* _Data section_

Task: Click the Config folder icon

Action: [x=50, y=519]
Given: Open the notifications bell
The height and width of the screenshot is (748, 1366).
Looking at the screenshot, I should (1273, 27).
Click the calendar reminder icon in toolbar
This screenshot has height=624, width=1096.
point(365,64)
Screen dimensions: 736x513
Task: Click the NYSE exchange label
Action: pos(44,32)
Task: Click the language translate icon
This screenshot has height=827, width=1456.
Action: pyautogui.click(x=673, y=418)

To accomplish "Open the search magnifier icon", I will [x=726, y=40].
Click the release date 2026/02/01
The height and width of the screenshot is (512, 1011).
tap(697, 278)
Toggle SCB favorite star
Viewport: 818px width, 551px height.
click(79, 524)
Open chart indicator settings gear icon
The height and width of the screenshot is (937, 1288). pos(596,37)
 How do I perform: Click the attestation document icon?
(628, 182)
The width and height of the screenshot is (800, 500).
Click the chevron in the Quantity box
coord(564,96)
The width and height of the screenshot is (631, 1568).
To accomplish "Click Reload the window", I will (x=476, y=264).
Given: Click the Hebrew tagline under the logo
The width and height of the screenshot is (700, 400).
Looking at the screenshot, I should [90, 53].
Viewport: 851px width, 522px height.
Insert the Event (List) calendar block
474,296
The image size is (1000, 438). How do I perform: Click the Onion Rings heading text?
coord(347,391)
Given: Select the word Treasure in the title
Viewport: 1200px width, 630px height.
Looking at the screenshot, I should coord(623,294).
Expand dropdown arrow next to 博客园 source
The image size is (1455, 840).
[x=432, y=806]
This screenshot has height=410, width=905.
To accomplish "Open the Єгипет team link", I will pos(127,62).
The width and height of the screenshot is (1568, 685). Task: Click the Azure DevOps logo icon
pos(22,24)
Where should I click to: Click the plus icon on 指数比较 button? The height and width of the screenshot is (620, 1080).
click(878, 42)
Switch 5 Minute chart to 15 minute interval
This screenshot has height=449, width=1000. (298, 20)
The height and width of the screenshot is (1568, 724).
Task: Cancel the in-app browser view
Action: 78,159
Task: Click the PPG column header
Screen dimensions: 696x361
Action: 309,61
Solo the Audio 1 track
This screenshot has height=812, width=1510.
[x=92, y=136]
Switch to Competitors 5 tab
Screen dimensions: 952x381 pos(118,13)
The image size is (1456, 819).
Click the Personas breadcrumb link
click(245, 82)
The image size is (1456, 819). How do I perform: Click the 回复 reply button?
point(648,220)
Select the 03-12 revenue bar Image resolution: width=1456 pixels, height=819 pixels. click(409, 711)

* _Directions_
Copy out the lines of the records above verbatim, starting with the line that contains "Viewport: 851px width, 522px height." and going on through the line that contains "Action: 78,159", with both of those lines included.

* _Answer_
Viewport: 851px width, 522px height.
Insert the Event (List) calendar block
474,296
The image size is (1000, 438). How do I perform: Click the Onion Rings heading text?
coord(347,391)
Given: Select the word Treasure in the title
Viewport: 1200px width, 630px height.
Looking at the screenshot, I should coord(623,294).
Expand dropdown arrow next to 博客园 source
The image size is (1455, 840).
[x=432, y=806]
This screenshot has height=410, width=905.
To accomplish "Open the Єгипет team link", I will pos(127,62).
The width and height of the screenshot is (1568, 685). Task: Click the Azure DevOps logo icon
pos(22,24)
Where should I click to: Click the plus icon on 指数比较 button? The height and width of the screenshot is (620, 1080).
click(878, 42)
Switch 5 Minute chart to 15 minute interval
This screenshot has height=449, width=1000. (298, 20)
The height and width of the screenshot is (1568, 724).
Task: Cancel the in-app browser view
Action: 78,159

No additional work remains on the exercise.